▶ **About this exercise**:
Pick out each line with the word "recruiters" from the material that follows.

▶ **Records for processing**:

•••••

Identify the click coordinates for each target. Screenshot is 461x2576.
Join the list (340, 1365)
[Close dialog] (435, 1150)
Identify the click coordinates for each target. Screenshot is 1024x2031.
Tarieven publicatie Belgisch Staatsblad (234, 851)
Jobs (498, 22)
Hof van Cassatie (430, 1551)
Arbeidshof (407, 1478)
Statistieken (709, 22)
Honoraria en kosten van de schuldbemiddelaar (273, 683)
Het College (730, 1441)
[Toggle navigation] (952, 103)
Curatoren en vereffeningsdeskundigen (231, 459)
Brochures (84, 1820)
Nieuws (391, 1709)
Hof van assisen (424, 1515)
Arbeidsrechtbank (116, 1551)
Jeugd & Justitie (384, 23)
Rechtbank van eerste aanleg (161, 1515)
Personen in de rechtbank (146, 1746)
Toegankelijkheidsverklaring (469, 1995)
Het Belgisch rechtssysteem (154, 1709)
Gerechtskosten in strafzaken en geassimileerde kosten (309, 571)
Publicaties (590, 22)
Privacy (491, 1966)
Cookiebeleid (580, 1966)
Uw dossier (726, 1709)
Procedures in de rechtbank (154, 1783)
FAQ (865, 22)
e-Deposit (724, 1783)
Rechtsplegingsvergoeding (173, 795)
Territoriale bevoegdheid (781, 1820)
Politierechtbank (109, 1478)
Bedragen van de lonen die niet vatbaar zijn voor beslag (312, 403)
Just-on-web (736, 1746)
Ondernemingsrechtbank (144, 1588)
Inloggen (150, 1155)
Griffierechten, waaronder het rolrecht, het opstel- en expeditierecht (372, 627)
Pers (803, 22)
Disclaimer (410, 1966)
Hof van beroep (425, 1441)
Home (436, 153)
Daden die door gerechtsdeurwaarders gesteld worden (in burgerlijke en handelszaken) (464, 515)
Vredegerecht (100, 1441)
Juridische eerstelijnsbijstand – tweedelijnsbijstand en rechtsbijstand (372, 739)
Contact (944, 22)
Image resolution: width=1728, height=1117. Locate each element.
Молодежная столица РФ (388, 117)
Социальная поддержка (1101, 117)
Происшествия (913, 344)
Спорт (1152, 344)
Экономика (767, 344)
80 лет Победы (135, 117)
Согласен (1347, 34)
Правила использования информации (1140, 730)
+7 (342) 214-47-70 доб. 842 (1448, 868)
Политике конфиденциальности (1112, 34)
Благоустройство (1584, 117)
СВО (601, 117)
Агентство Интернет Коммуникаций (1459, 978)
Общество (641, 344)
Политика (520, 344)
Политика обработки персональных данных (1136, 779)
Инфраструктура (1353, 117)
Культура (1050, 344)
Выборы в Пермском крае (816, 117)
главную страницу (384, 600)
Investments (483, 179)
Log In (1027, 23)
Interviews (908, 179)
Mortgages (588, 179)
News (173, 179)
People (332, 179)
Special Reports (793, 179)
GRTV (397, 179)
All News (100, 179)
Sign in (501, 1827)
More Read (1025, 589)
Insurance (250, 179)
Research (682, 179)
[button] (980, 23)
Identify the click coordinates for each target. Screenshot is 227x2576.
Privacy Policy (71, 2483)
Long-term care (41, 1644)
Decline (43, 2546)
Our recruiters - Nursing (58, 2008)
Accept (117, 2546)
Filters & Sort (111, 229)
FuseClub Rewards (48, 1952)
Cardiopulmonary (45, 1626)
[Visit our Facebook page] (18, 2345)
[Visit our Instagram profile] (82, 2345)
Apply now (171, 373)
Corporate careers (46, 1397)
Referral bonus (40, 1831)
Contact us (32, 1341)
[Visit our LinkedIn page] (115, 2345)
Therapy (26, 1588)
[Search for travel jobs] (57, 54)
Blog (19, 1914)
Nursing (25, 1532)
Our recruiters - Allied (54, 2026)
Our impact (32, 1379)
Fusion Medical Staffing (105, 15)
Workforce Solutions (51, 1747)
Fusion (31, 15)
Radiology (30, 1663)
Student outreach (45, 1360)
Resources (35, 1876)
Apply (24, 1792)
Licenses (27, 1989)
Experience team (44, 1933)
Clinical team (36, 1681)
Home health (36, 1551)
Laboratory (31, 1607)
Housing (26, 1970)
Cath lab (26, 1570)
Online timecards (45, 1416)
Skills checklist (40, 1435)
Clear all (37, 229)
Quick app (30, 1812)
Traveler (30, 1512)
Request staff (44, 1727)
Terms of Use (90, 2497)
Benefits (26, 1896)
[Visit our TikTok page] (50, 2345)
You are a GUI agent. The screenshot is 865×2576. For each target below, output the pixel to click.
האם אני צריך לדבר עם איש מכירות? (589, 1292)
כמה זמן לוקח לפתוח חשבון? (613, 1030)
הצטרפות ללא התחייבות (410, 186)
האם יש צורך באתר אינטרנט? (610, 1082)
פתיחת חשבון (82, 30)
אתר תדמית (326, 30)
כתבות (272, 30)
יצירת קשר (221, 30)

•••••

▶ **Answer to this exercise**:
Our recruiters - Nursing (58, 2008)
Our recruiters - Allied (54, 2026)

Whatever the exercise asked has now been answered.